Tijjani Reijnders ha parlato ai microfoni della Gazzetta dello Sport per raccontare i suoi primi giorni in rossonero e alcuni retroscena sul suo approdo in rossonero e la chiamata del Barça. Queste le sue parole:
“Sono impressionato, dal primo giorno. Ho capito subito di essere in un grande club, diverso dalla dimensione dell’Az Alkmaar a cui ero abituato. Che cosa colpisce? I tifosi. Vedere come ci supportano è molto bello. Io poi da piccolo ho sempre visto il Milan in tv, da solo o assieme a mio papà, ho sempre saputo che il Milan era un grande club“.
Poi Reijnders aggiunge sul suo ruolo: “A me piace giocare da numero 8, da mezzala. La cosa che faccio meglio è essere un giocatore box to box, efficace difensivamente e nell’altra metà campo. Mi piace aiutare a costruire il gioco, essere un giocatore creativo”
LEGGI QUI – Musah vuole solo il Milan: le ultime sulla trattativa
Il centrocampista precisa: “Mezzala destra o sinistra? A sinistra, lì mi trovo meglio. Krunic playmaker? Sì, penso che Rade oggi sia il nostro centrale, poi vediamo come va durante la stagione”.

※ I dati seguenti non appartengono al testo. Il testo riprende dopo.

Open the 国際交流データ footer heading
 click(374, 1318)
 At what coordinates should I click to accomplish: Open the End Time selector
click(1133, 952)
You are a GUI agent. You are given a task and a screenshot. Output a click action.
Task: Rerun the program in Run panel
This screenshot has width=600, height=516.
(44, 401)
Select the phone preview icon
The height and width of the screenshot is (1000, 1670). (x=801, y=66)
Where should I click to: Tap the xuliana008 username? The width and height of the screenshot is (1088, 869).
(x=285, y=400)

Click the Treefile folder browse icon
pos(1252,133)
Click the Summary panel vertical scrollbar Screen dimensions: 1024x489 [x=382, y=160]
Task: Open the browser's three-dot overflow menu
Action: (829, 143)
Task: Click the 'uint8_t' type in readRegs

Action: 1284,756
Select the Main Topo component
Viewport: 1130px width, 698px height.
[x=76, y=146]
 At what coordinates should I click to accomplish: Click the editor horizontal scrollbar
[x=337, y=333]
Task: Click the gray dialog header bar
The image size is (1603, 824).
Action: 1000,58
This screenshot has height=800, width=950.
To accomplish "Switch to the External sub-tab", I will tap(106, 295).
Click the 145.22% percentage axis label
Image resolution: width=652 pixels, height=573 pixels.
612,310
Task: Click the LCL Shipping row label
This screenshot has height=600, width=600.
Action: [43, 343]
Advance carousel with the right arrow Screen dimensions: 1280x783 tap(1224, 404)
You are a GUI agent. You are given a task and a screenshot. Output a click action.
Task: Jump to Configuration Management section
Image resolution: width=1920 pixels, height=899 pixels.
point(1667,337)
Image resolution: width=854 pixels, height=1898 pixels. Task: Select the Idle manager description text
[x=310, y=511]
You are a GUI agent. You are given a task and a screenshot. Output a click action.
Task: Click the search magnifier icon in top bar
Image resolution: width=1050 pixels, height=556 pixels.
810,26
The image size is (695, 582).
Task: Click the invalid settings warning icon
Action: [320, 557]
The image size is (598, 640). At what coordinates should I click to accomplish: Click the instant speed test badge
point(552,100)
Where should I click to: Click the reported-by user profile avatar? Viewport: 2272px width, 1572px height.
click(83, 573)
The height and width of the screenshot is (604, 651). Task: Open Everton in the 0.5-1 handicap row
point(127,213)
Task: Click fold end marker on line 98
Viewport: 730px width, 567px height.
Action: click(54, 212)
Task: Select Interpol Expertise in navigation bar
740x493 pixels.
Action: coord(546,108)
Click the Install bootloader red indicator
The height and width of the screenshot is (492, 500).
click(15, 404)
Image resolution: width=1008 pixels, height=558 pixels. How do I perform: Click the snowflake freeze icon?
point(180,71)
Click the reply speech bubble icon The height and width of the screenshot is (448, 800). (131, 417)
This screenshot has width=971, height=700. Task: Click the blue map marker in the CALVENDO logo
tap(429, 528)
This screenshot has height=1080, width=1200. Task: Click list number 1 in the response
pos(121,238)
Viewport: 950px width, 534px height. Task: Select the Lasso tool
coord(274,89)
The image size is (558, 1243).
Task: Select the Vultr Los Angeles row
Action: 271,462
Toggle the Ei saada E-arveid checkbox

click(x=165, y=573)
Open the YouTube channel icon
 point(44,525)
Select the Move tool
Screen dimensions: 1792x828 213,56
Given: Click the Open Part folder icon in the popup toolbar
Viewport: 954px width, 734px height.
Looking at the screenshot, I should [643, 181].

Reijnders, poi, conferma il retroscena sulla chiamata del Barça: “Se è vero che è arrivata una chiamata anche da Xavi? Sì, ma io avevo fatto la mia scelta. Avevo parlato con Moncada e con Pioli… e a quel punto avevo già deciso, anche con la mia famiglia. Avevo già deciso che avrei giocato per il Milan“.
Sul suo sogno: “Vincere una Champions con il Milan. Ma ora anche uno scudetto…”
Infine un commento sulla pressione di dover sostituire Tonali: “Zero. Sinceramente non avverto pressione, voglio essere me stesso dentro e fuori dal campo“.
Sul numero di maglia, il 14: “L’ho scelto per Cruijff. Il mio numero preferito è il 6,lo usavo anche in Olanda, ma ovviamente al Milan non si può prendere per Franco Baresi. Allora ho pensato a Cruijff e la scelta è stata naturale”.
Sugli olandesi: “Marco van Basten. Uno dei migliori nella storia dell’Olanda. Se mi chiedete il nome di un olandese del Milan, il primo che mi viene in mente è lui”.
Sulla corsa scudetto: : “In Italia ci sono tanti grandi club, lo sappiamo. La Juventus, il Napoli che ha fatto una grande stagione, l’Inter… L’avversario più pericoloso? Il Napoli”.